Dos semanas viviendo en un escaparate del centro de Madrid: la peculiar performance de Mariam Bustos
La joven actriz de 24 años ha decidido encerrarse sola y sin teléfono móvil 15 días en un escaparate ubicado en la calle Fúcar de Madrid
La actriz Mariam Bustos ha decidido encerrarse durante 15 días seguidos, sin móvil ni ningún otro dispositivo tecnológico, detrás de un escaparate en el centro de Madrid, donde la puede ver todo el que pase. En pleno barrio de las Letras, en la calle Fúcar 22, los viandantes se encuentran con esta curiosa performance titulada «Te doy mi vida».
La pequeña estancia tiene lo esencial para pasar esas dos semanas que Bustos se ha propuesto, con un colchón sobre el suelo, algunos cajones con comida y un barreño para lavar la ropa. Para llenar su día, tiene un lienzo y pintura, libros, autodefinidos, y una alfombrilla de yoga.
La artista de 24 años empieza este proyecto personal que a la vez es una especie de experimento social. Aunque no puede hablar con nadie de fuera, las interacciones cortas con las personas que pasan son lo más cercano que tiene a una conversación. También se comunica, por gestos, con su representante, que la visita de vez en cuando para comprobar que todo va bien.
Su otra conexión con el mundo exterior es la retransmisión en directo que emite para sus seguidores online a través de Youtube. Aunque no es un gran número, cada día hay personas que se conectan al directo para ver qué está haciendo.
Poco entusiasmo del público
En general, la representación de Mariam no está generando mucho revuelo. Está en una calle estrecha, sin demasiado tráfico, y la gente no está atenta a lo que pasa detrás de un escaparate. Los que sí se dan cuenta, si no tienen mucha prisa, se paran delante un momento.

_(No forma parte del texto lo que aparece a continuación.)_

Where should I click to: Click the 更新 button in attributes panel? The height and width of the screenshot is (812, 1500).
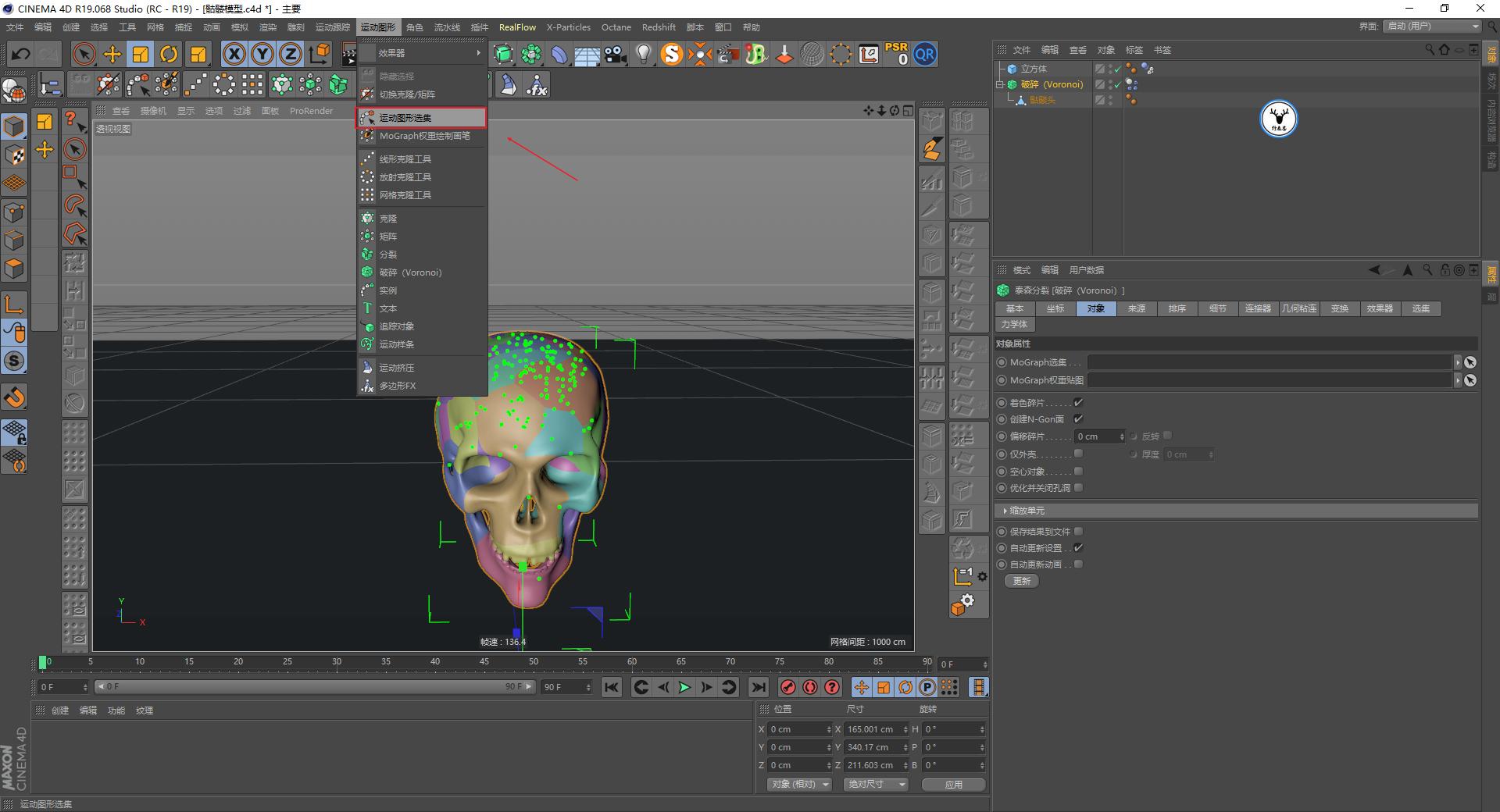coord(1021,580)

Luis, vecino de la zona, se detiene unos segundos a mirar: «Me ha parecido raro, no se suelen ver cosas así en medio de la calle». No parece que se fije en el mensaje. «He visto una señora ahí tumbada y me he parado a mirar, pero no sé qué es, si está haciendo yoga o qué pasa», revela a El Debate.
La actriz Mariam Bustos en un momento de su encierro voluntario
La mayoría no lee los letreros sobre el cristal, con mensajes que leen «te doy mi vida» y «momento íntimo», además de un código QR a la retransmisión en directo. Una vez que descubren la intención de la artista, se despierta un poco el interés de algunas personas. «Me parece muy original», comenta María a este periódico, antes de seguir su camino hacia la estación de Atocha.
Sin embargo, en algunos casos, el espéctalo genera lo contrario a curiosidad. Una viandante, Conchi, pasa de largo rápidamente «Me daba vergüenza mirar, porque está ahí haciendo sus cosas».
Las personas suelen pararse de una en una, por lo que se puede generar un momento incómodo. A los transeúntes no les gusta quedarse ahí mucho tiempo, viendo a una desconocida tendiendo la ropa o durmiendo.
Sin embargo, Mariam Bustos se ha encerrado para que la vean sus seguidores online, pero sobre todo como experiencia personal, «no para ganar nada».